Главный поставщик секретов

Сегодня о знаменитой «пятерке» из Кембриджа знают все. Их вклад в великую победу над фашизмом несомненен. Однако выдающиеся успехи «Кембриджской пятерки» были бы невозможны, если бы не целая когорта профессионалов высшей пробы – оперативных работников резидентуры, связников, шифровальщиков. Об этих людях до недавнего времени практически ничего не было известно. Однако во многом благодаря их профессионализму работа советской разведки в Англии была поставлена на такую высоту, что именно Лондон в годы войны являлся, по сути, главным поставщиком секретов для советского руководства. О некоторых выдающихся разведчиках – сотрудниках лондонской резидентуры и пойдет ниже речь.
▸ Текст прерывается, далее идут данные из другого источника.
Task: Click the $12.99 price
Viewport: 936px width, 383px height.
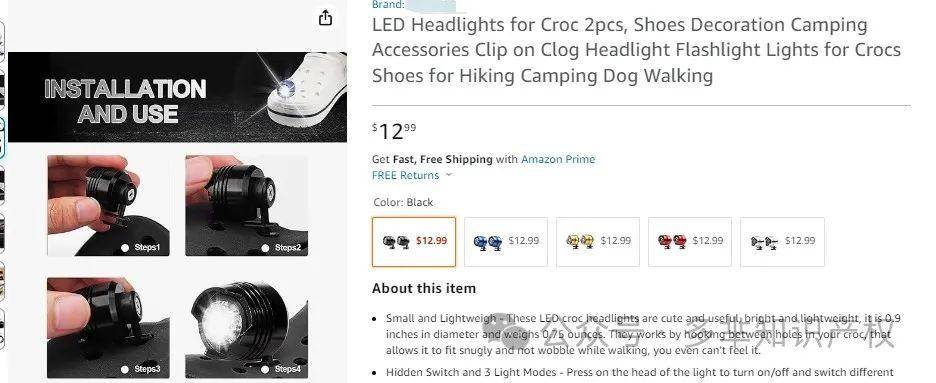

Идея вербовать молодых английских интеллектуалов из хороших семей принадлежала талантливому советскому разведчику Александру Орлову. Его замысел был прост, как все гениальное. Поскольку завербовать высокопоставленных британских дипломатов, генералов и руководителей спецслужб дело почти невозможное, Орлов предложил направить усилия советской разведки на вербовку выпускников престижных английских университетов. Таким выпускникам, особенно из семей английской аристократии, априори светит блестящая карьера на государственном поприще. А значит, советская разведка получала бы в обозримой перспективе возможность информировать руководство страны о важнейших государственных решениях, принимаемых на британском политическом Олимпе. Этот план, как мы теперь знаем, был блестяще реализован. Именно в середине 1930-х годов, задолго до начала Второй мировой войны, советская агентура в Лондоне существенно пополнилась молодыми английскими аристократами, в том числе и членами «Кембриджской пятерки». Нет никаких сомнений и в том, что аналогичная работа проводилась Орловым и среди выпускников других престижных английских университетов и колледжей. Так что, возможно, когда-нибудь мы узнаем, например, о членах «Оксфордской пятерки» или о том, что знаменитая «Кембриджская пятерка» на самом деле была не «пятеркой», а, скажем, «семеркой» или «восьмеркой». Тем более что молодых интеллектуалов, симпатизировавших Советскому Союзу, в Британии в 1930-е годы было немало. Помимо Александра Орлова огромную роль в создании разветвленной лондонской агентуры сыграл выдающийся советский разведчик-нелегал Арнольд Дейч. Именно он организовал первую личную встречу Орлова с Кимом Филби. Произошло это в декабре 1934 года в лондонском Риджентс-парке.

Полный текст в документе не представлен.